Kelo, Lingle and Eminent Domain: Sovereignty and Government

Please note that SCOTUSblog – Supreme Court of the US Blog – has just moved to its own domain at

The Supreme Court recently held oral arguments on two important eminent domain cases involving the taking of private property for public use: Kelo v. New London and Lingle v. Chevron, for which oral arguments were held on February 22.

Summaries of the two cases are found at Scotus Blog (Lingle) and Cornell Law School (Kelo).

As noted at FindLaw, the Kelo case involves the question:

“What protection does the Fifth Amendment’s public use requirement provide for individuals whose property is being condemned, not to eliminate slums or blight, but for the sole purpose of “economic development” that will perhaps increase tax revenues and improve the local economy? “

and the Lingle case involves the questions:

1. Whether the Just Compensation Clause authorizes a court to invalidate state economic legislation on its face and enjoin enforcement of the law on the basis that the legislation does not substantially advance a legitimate state interest, without regard to whether the challenged law diminishes the economic value or usefulness of any property.

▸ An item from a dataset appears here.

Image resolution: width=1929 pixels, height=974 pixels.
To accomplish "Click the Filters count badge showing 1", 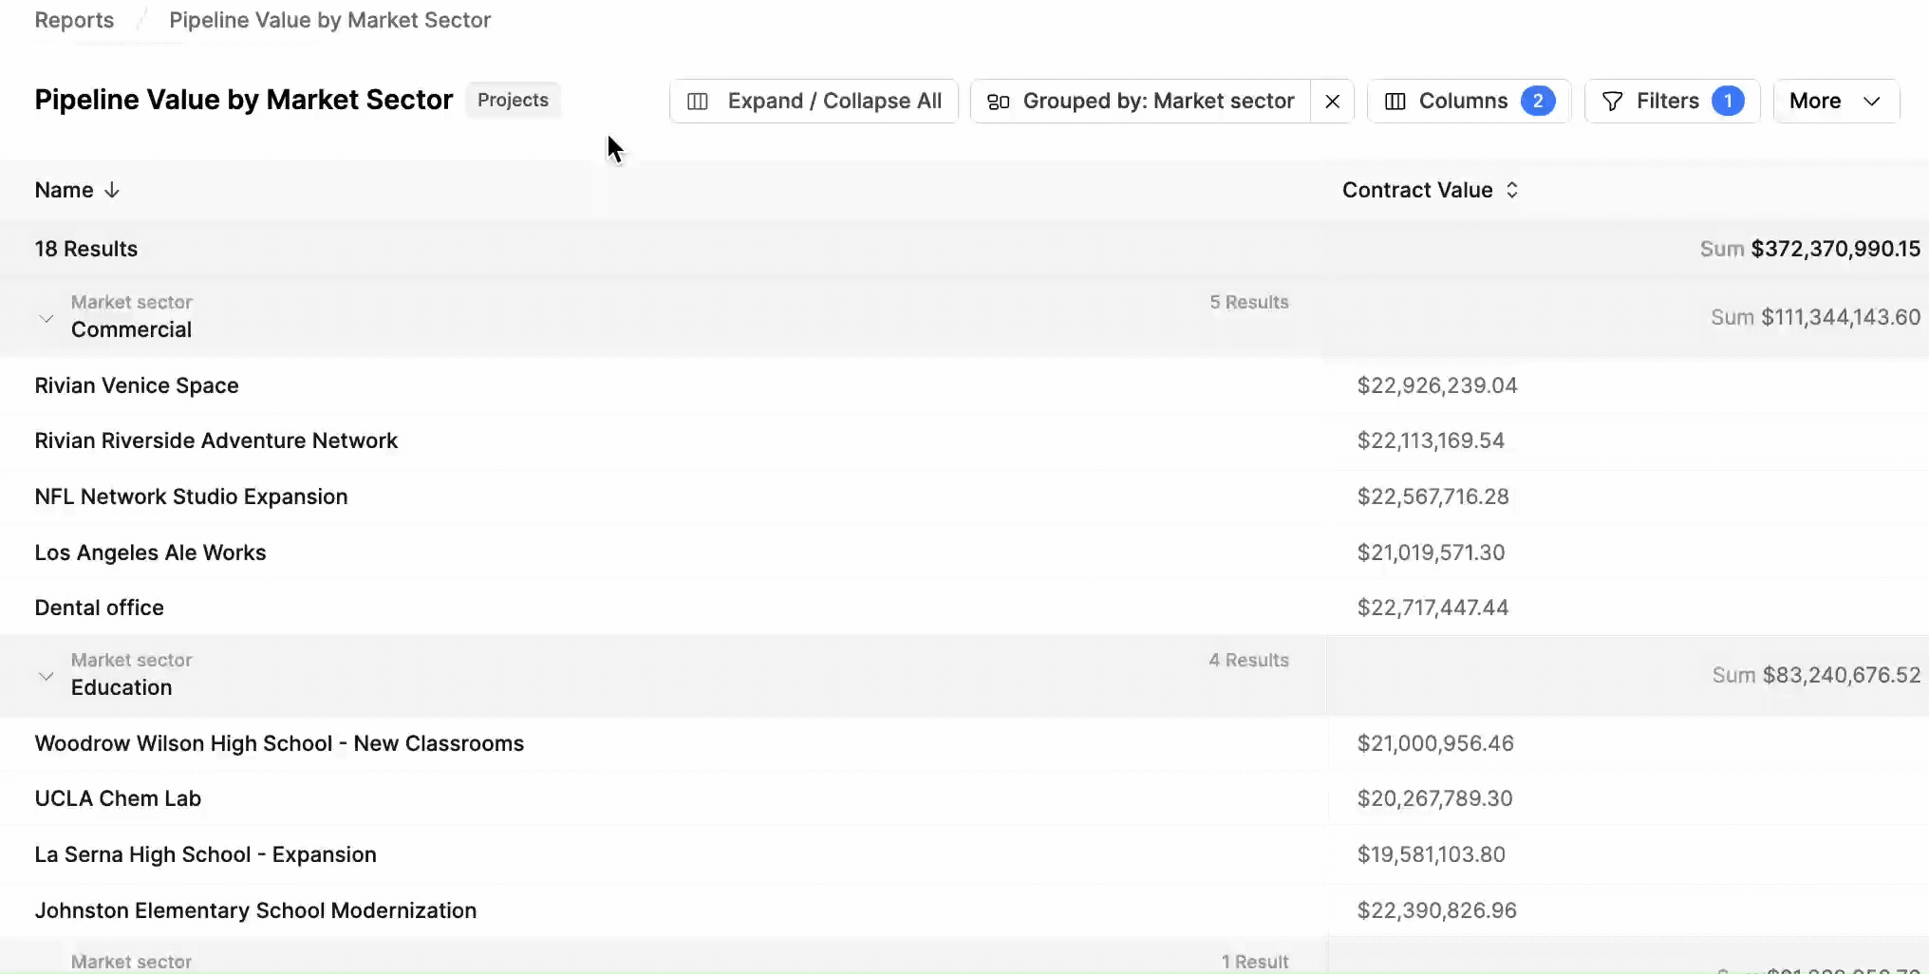I will point(1728,101).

2. Whether a court, in determining under the Just Compensation Clause whether state economic legislation substantially advances a legitimate state interest, should apply a deferential standard of review equivalent to that traditionally applied to economic legislation under the Due Process and Equal Protection Clauses, or may instead substitute its judgment for that of the legislature by determining de novo, by a preponderance of the evidence at trial, whether the legislation will be effective in achieving its goals. “

KipEsquire at A Stitch in Haste commented on these cases and struck a low blow at the Volokh Conspiracy in connection with this issue, while there was also an irrational “free property” statement at Bainbridge, [“If the Supreme Court sides with New London, we might just as well roll up the Bill of Rights, for we won’t need it any longer.”]. We felt compelled to Google the issue, which landed us at Crooked Timber and its many excellent comments that cover some of the hard issues involved in eminent domain.

SCOTUSblog and Slate report from the oral arguments that the Supreme Court will surely follow the traditional line in deciding these two eminent domain cases.

But of course, that seems quite clear from here. While still a student at Stanford Law School, the Law Pundit worked for the California Law Revision Commission on a revision of the California eminent domain statutes.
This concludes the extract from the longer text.